### Task directions
Please print exactly the lines running from the one that contains "Full Text PDF (704, 1129)" to the end of the data, with both lines included.

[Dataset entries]
********
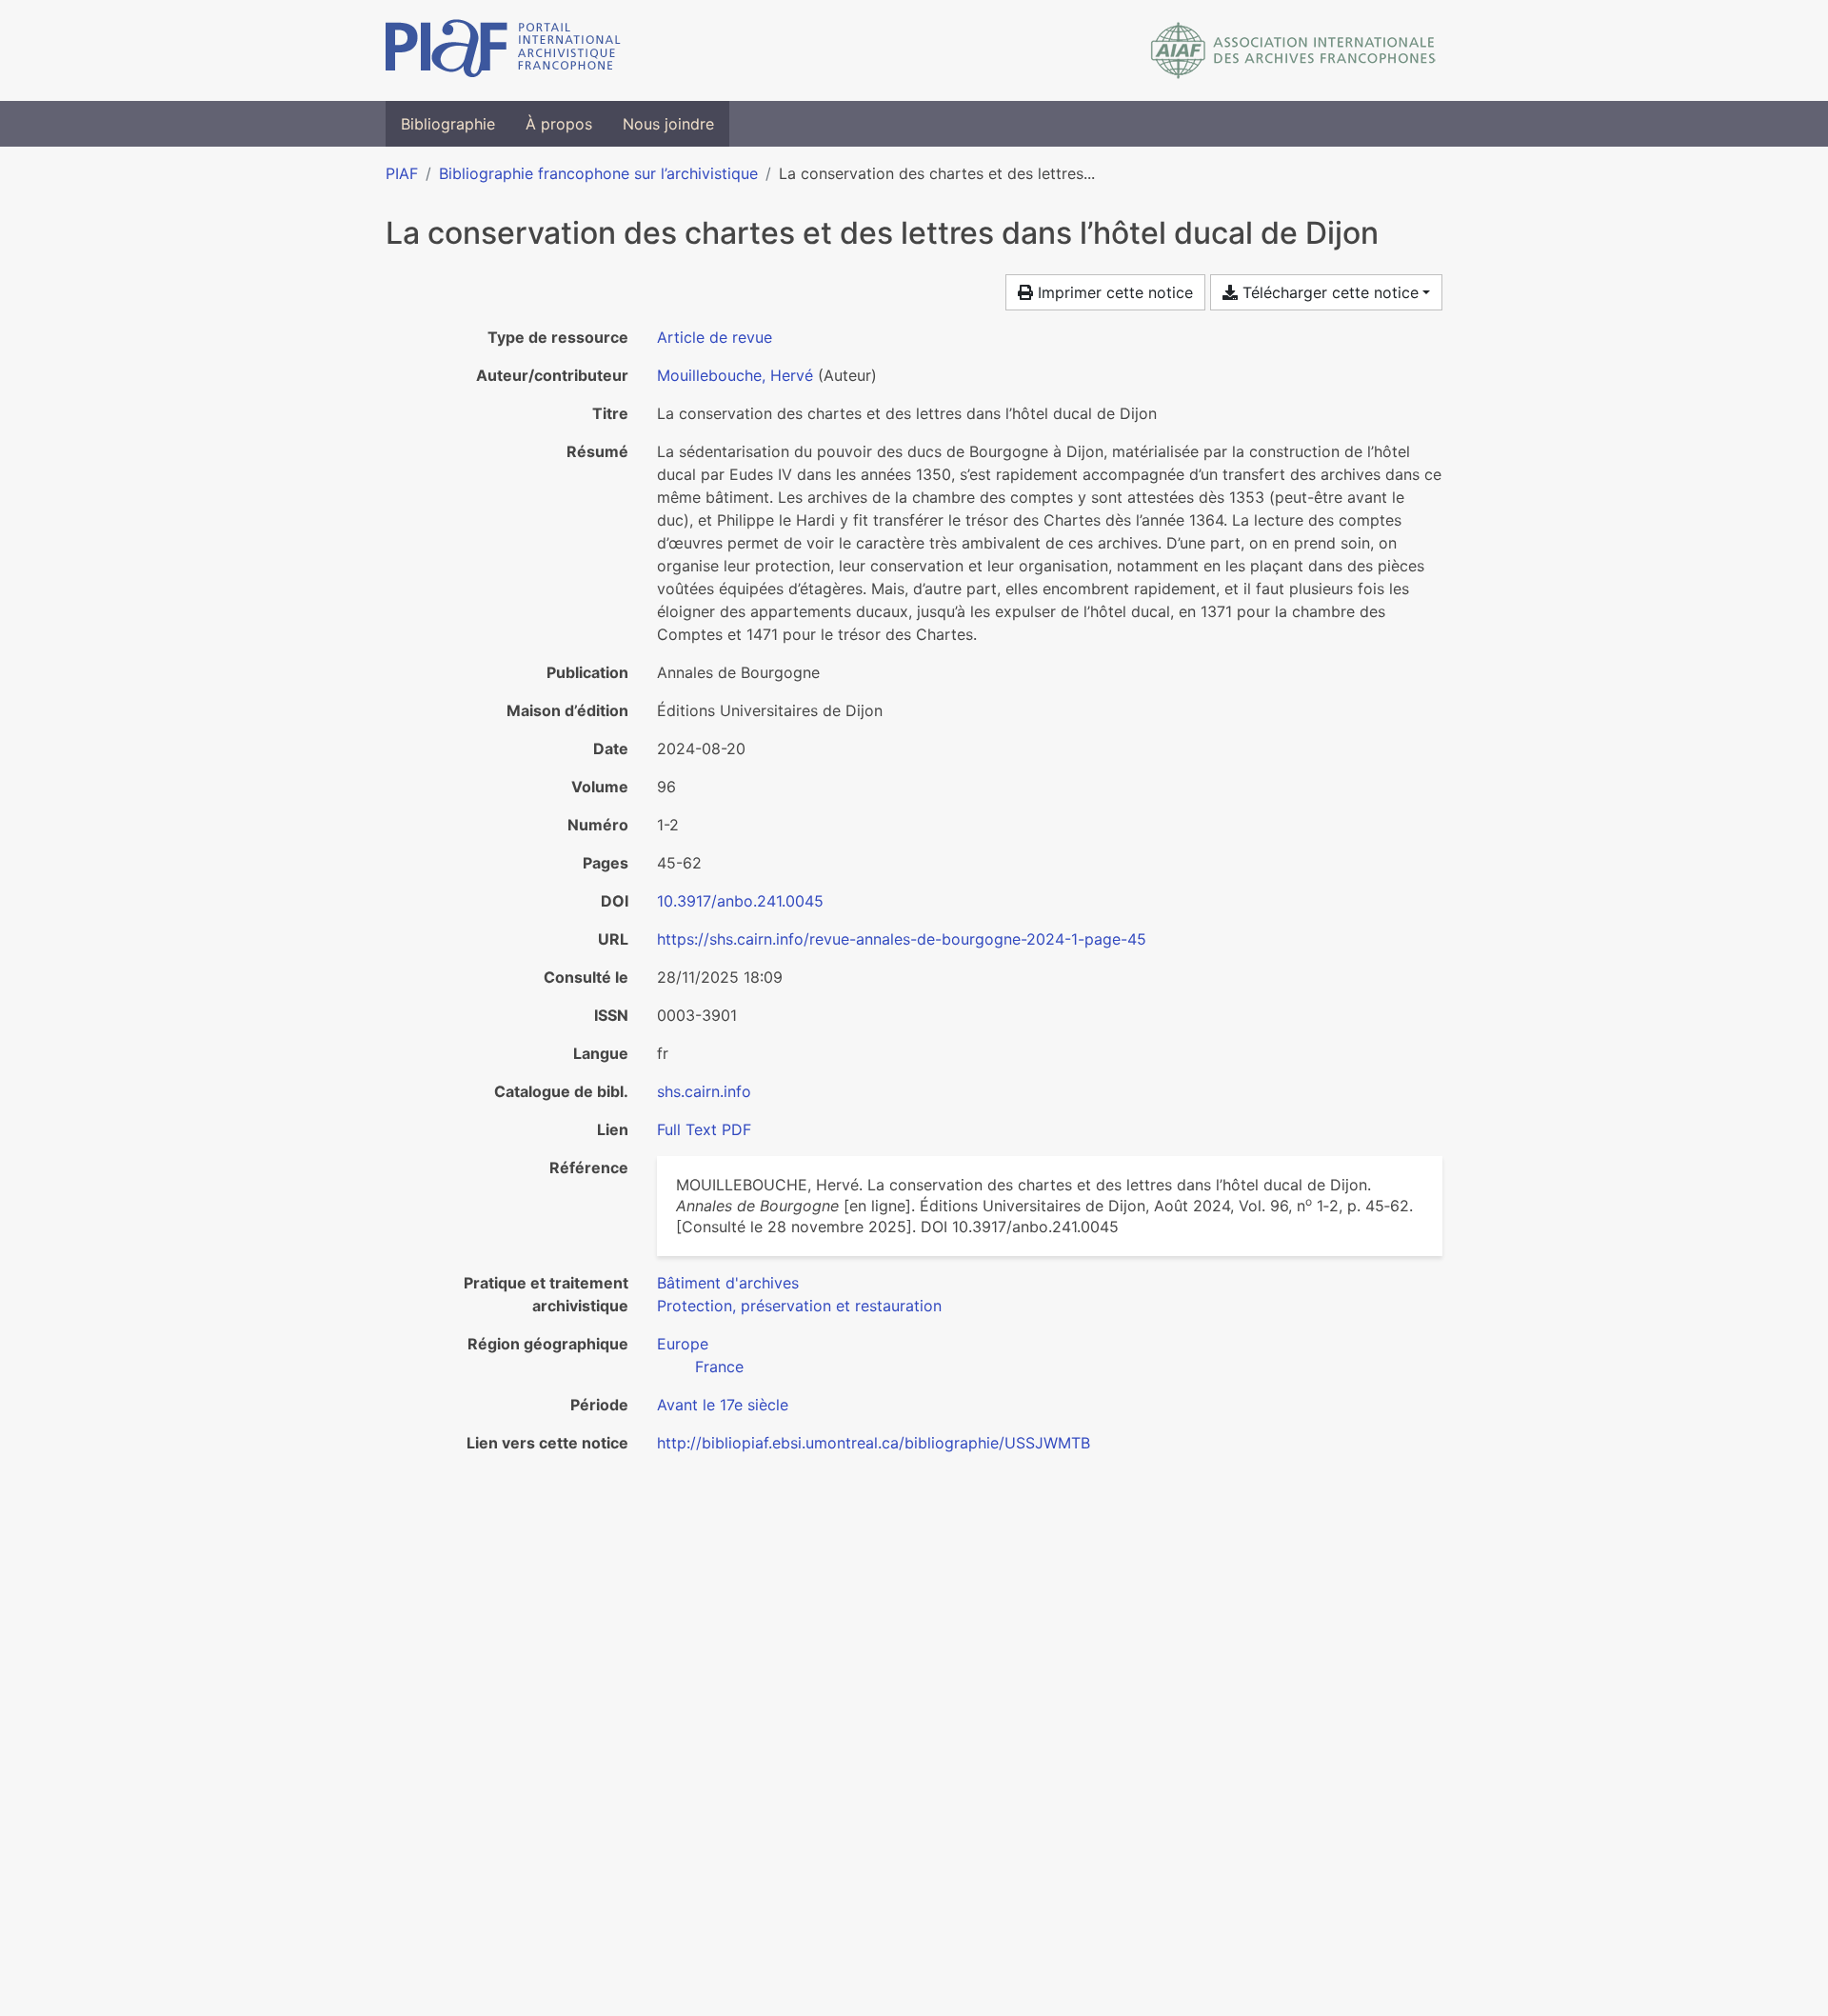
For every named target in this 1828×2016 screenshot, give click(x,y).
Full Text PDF (704, 1129)
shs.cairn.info (704, 1091)
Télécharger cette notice (1328, 292)
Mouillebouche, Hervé (735, 375)
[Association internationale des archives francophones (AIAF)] (1293, 50)
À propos (559, 123)
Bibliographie (448, 123)
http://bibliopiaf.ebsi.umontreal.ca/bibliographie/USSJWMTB (873, 1442)
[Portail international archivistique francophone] (503, 50)
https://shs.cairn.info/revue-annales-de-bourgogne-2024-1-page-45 (901, 938)
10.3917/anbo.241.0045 (740, 900)
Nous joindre (668, 123)
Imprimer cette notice (1113, 292)
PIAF (402, 173)
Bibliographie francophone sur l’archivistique (598, 173)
********
### Finished task
Full Text PDF (704, 1129)
shs.cairn.info (704, 1091)
Télécharger cette notice (1328, 292)
Mouillebouche, Hervé (735, 375)
[Association internationale des archives francophones (AIAF)] (1293, 50)
À propos (559, 123)
Bibliographie (448, 123)
http://bibliopiaf.ebsi.umontreal.ca/bibliographie/USSJWMTB (873, 1442)
[Portail international archivistique francophone] (503, 50)
https://shs.cairn.info/revue-annales-de-bourgogne-2024-1-page-45 (901, 938)
10.3917/anbo.241.0045 (740, 900)
Nous joindre (668, 123)
Imprimer cette notice (1113, 292)
PIAF (402, 173)
Bibliographie francophone sur l’archivistique (598, 173)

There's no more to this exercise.